Complex number - De Moivre

**aceband** · June 2nd 2010, 12:40 PM

After proving that:

$ tan(3x) = \frac{3tanx - tan^3(x)}{1-3tan^2(x)} $

...how would i go about HENCE solving:

$ 1 - 3t^2 = 3t - t^3 $

Even just a nudge in the right direction would be of much help - I can see a link but just can't bring the two together!

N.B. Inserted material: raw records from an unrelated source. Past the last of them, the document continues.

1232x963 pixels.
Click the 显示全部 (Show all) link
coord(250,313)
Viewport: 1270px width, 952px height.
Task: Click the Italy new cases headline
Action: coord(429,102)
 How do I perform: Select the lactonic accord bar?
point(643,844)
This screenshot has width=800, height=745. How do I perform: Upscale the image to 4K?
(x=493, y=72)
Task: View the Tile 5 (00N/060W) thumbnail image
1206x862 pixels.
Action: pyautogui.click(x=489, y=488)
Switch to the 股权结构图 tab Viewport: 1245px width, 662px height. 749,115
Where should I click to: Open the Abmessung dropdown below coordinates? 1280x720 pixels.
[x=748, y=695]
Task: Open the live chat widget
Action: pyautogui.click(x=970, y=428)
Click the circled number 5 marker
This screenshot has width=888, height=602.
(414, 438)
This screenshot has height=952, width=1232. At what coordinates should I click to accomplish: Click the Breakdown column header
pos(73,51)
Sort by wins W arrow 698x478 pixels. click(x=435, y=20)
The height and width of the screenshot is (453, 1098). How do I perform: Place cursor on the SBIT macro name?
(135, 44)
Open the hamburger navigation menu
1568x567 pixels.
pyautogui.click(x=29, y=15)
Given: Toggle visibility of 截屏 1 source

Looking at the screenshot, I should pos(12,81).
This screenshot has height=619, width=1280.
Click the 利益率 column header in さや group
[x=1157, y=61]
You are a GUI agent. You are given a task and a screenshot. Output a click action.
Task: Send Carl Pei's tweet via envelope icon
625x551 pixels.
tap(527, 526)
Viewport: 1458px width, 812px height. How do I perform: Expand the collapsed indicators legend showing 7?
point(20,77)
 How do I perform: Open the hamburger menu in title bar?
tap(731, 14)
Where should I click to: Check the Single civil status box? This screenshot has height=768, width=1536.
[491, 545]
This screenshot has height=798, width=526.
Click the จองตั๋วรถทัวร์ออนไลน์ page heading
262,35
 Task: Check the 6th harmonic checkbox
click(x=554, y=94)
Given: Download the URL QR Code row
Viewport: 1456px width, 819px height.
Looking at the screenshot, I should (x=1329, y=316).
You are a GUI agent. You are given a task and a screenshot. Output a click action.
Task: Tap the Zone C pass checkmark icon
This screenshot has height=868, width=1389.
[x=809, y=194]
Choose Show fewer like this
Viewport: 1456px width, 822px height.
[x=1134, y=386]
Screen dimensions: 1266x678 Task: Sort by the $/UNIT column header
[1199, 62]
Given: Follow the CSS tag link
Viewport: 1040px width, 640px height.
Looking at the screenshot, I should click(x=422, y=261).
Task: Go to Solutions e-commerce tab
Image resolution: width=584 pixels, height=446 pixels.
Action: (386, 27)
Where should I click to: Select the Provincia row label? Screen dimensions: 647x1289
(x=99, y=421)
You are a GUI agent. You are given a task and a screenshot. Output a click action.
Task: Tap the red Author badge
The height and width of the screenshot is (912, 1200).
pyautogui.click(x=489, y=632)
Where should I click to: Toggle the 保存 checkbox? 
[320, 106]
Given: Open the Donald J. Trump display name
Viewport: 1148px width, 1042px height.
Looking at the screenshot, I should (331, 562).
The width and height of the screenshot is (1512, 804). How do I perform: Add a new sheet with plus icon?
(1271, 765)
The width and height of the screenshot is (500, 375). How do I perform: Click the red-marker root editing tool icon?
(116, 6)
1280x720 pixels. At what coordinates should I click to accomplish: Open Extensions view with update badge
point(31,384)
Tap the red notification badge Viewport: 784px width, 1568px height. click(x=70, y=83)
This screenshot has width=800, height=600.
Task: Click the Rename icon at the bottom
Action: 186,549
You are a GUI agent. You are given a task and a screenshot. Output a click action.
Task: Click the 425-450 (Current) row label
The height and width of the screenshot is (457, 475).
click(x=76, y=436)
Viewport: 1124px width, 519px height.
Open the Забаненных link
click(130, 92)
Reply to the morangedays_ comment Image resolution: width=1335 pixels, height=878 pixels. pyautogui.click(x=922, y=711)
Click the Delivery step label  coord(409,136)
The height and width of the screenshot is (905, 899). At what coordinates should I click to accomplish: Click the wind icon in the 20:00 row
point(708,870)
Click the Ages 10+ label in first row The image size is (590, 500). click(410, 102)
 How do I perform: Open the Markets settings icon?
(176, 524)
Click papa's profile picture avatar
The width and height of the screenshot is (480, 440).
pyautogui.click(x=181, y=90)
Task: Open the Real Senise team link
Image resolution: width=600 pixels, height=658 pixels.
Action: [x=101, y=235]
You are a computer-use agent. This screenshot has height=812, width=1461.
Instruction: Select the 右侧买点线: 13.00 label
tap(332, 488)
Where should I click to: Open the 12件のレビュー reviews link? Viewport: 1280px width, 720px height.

**drumist** · June 2nd 2010, 01:08 PM

$1-3t^2=3t-t^3$

$\implies t^3-3t^2-3t+1=0$

The rational root theorem suggests $t=\pm1$ as possible roots. Try dividing this polynomial by $t-1$ or $t+1$ to see if either is a factor. (One of them will be.)

Edit: I realize now this isn't the intended way to solve the polynomial. Follow Archie Meade's method below. (But leaving this up in case you were curious about another way to solve such a problem.)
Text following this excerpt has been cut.